Of course, it’s still nice to talk on the phone, and visiting in-person is ideal, but the voice memos offer a deep, daily connection. When we do physically meet in the world, there is no “catching up,” because we’re already caught up. We’re ingrained in each other’s lives, knowing the smallest details — what we did on our Saturday mornings, the books we’re reading, the tough conversations we had with family members or other friends. We exchange lots of “here for you”s and heart emojis in Facebook messenger, and all of them are intentional gestures, words with hugs behind them.

We celebrate together, too. Emily got into graduate school recently and sent a video to the group chat of her pressing the button to officially register, thinking we could witness this momentous occasion with her, even if digitally, but when she clicked the button, a box popped up. She said, “Oh, there’s a fee,” and then burst out laughing. We watched the video and laughed alongside her.

Hannah, Emily and I may not be physical neighbors, but we’re still living life together. We bask in the little delights, bond over the struggles. We scream into our phones: out of joy, out of frustration.
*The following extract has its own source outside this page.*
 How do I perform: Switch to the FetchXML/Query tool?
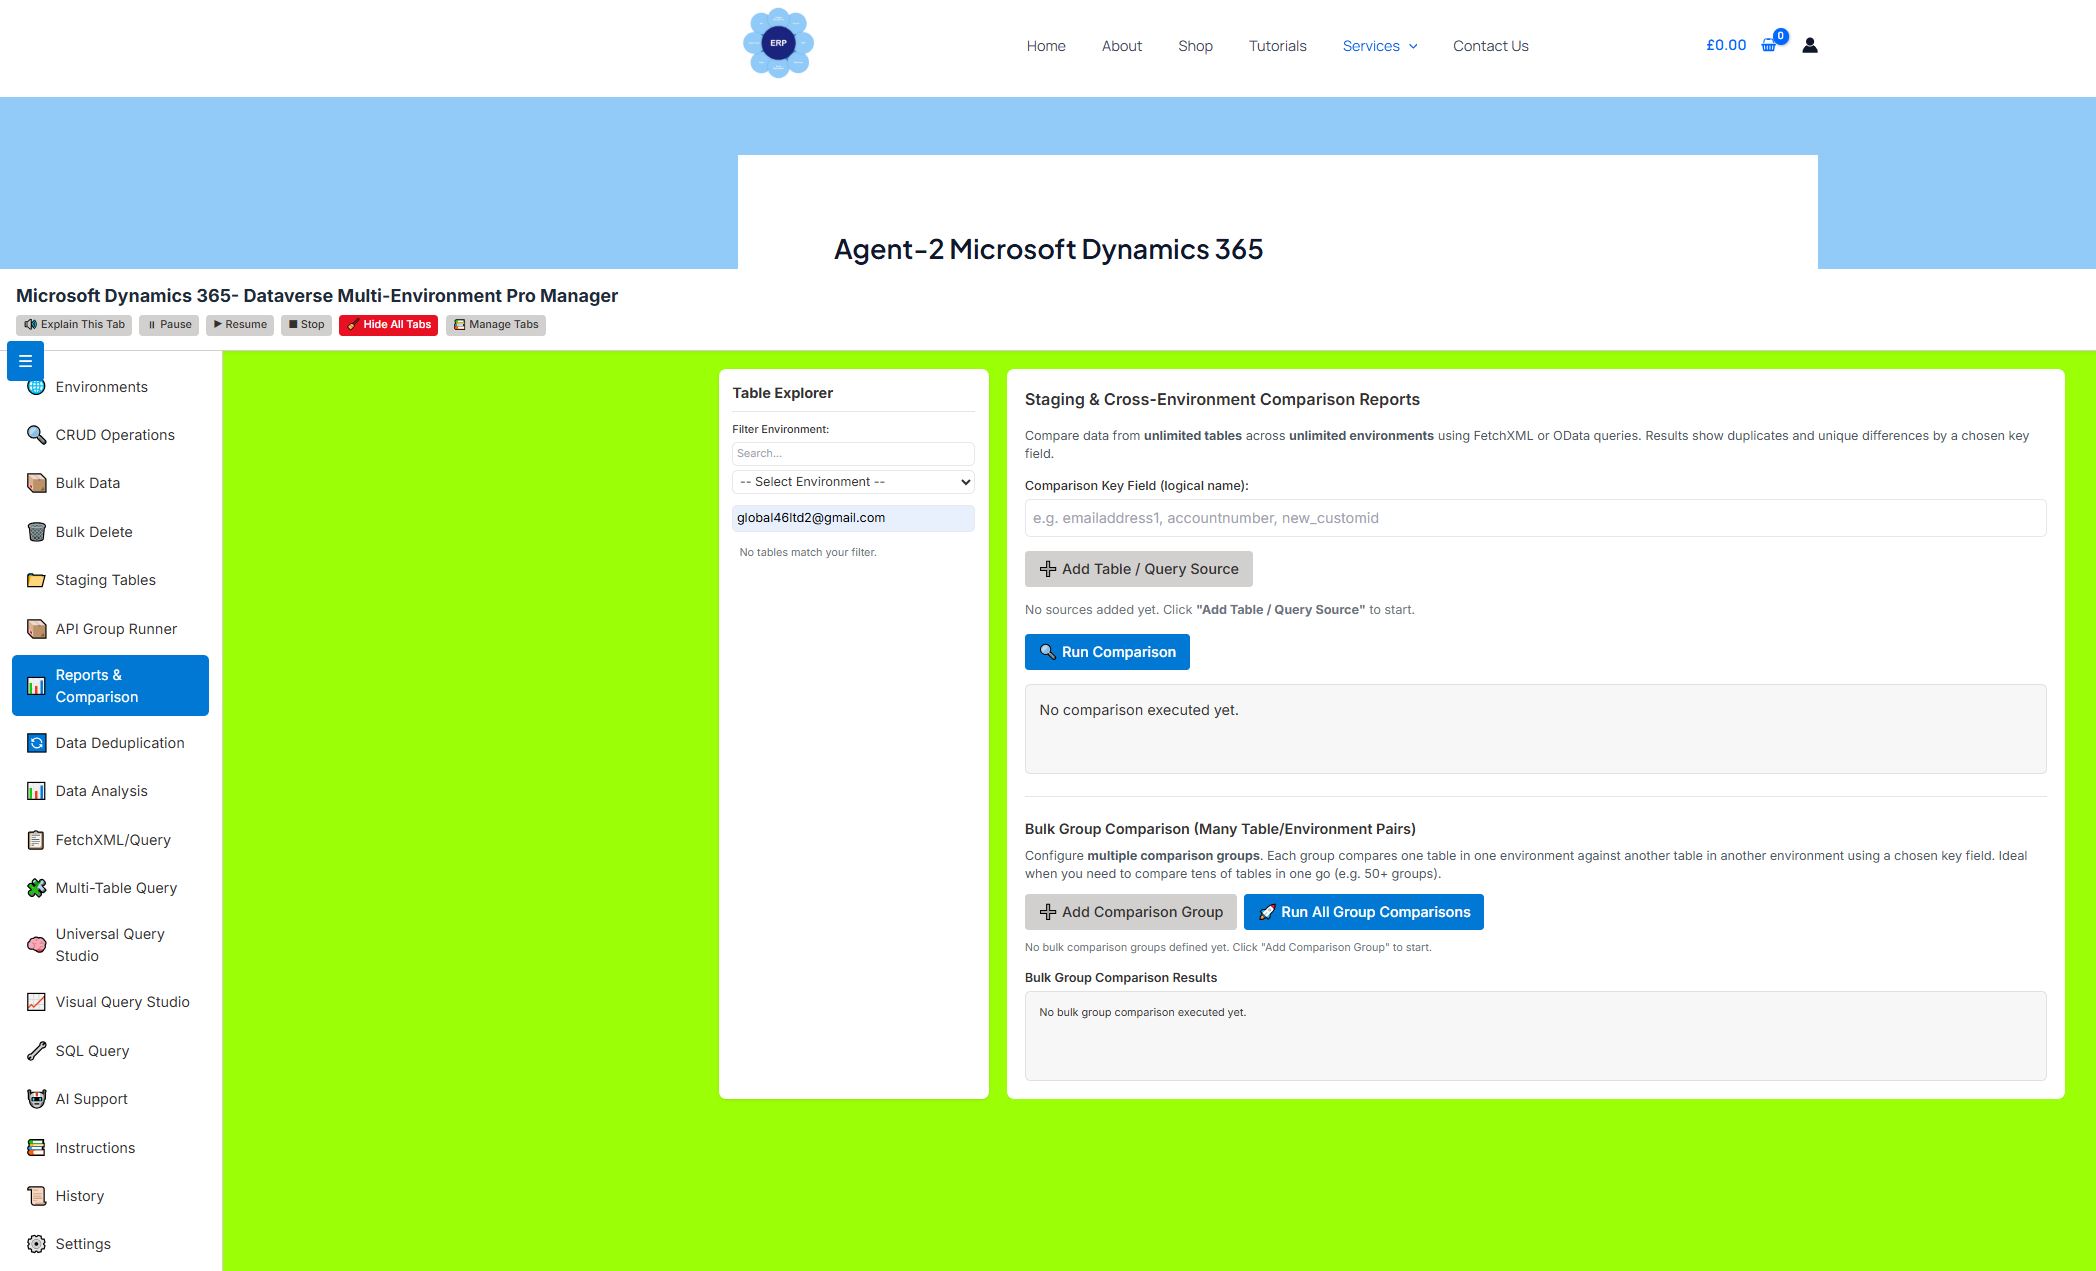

We all deserve people in our lives whom we can scream to, whom we can find comfort in and be our truest selves, the selves that shift day-by-day as our lives shift day-by-day. Through the work and intention of daily communication — whether the mode of communication is voice memos, phone calls, Snapchats or one of the countless other options available — we can find this unforeseen depth in our friendships. We don’t have to do it all alone. 

We swim in this ocean together, paddling with our own feet, but holding each other’s hands as the waves crash against the sand, reinventing the land behind us, suspending us in the present.

Keep in touch.

If your bestie lives far away, don’t fret. There are still many ways to forge deeper connections, have regular conversations and laugh with the people you love. 

Here are some creative methods of keeping in touch — and having fun — with your long-distance friend. 

1. Send snail mail. 

It’s always a good idea to remind your friend — and yourself — how cool and amazing your handwriting is. Take advantage of the miracle we call the Post Office and send an occasion-less greeting card. Once they get it, make your friend put the card on their fridge. Then, make them mail a photo of their fridge to you as proof and put that photo on your fridge. Repeat. 

2. Make personalized playlists.

There is a song out there for almost any situation. If your friend is about to embark on a study abroad adventure, send them a playlist with wanderlusty songs by Beirut and Fleet Foxes. If your friend is going through a breakup, send them a playlist featuring Taylor Swift’s “tolerate it” and “All Too Well.” (But ask for their consent to cry first. Because they will cry many tears.)

3. Share food pics.

If you eat, cook or bake something delicious or cool or complicated, snap a photo, send it to your friend. Or, you can send a photo of your lunch break peanut butter sandwich. It doesn’t matter. That food is remaking your cells. You deserve to share it with someone you love.

4. Form a book club.

Choose a book to read together. Then, actually read it. Schedule a Zoom call or FaceTime to discuss the deets when finished. If you and your bestie are really annoying and extra, write and exchange essays about the book. Be sure to cite your sources.

5. Explore new hobbies together.

Crochet stuffed animals. Bake fancy cakes. Hunt for morels. Create your own bouquets. Become poets together, then text each other emoji poems — poems made entirely of emojis — and have your friend attempt to translate. There are so many fun activities in our world. Experience them together — even if you’re physically apart.